# Written instruction
Copy out all of the material below word for word, leaving out the pictures.

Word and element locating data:
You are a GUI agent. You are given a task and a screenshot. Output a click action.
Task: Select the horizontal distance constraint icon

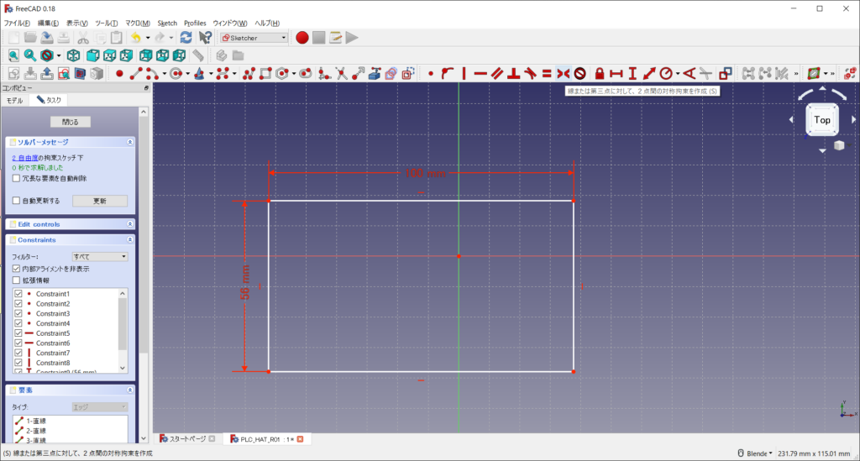616,73
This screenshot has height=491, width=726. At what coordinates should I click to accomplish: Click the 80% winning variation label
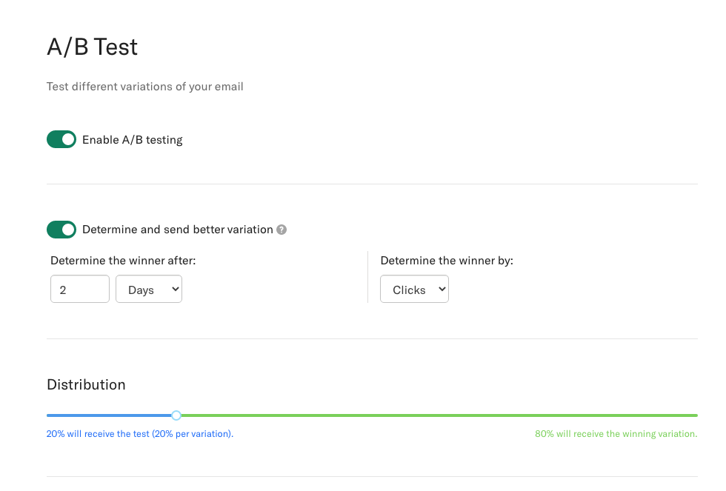click(616, 434)
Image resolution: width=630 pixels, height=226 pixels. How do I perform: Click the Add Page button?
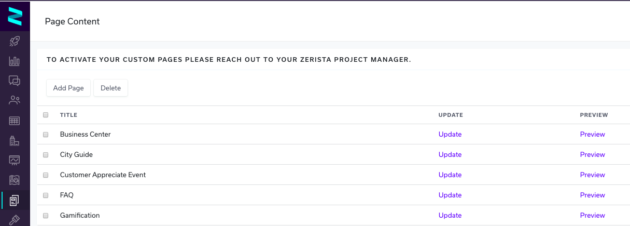(x=68, y=88)
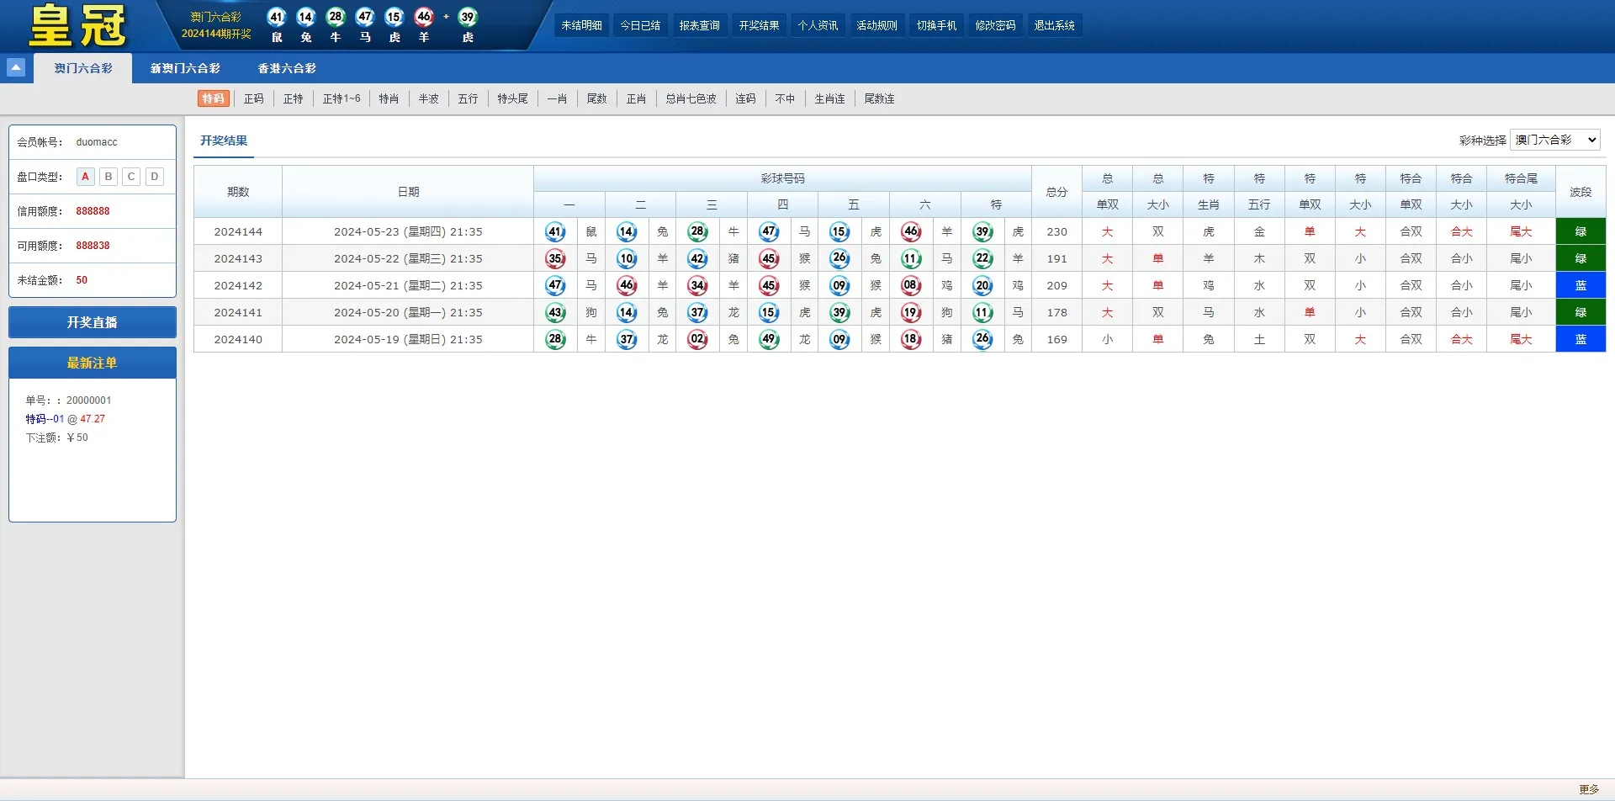
Task: Switch to 新澳门六合彩 tab
Action: [x=185, y=69]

# Result of the task
You are a GUI agent. You are given a task and a screenshot. Output a click action.
Task: Select the horizontal distance constraint icon

616,73
This screenshot has height=491, width=726. At what coordinates should I click to accomplish: Click the 80% winning variation label
click(616, 434)
Image resolution: width=630 pixels, height=226 pixels. How do I perform: Click the Add Page button?
(x=68, y=88)
Task: Switch to 新澳门六合彩 tab
Action: [x=185, y=69]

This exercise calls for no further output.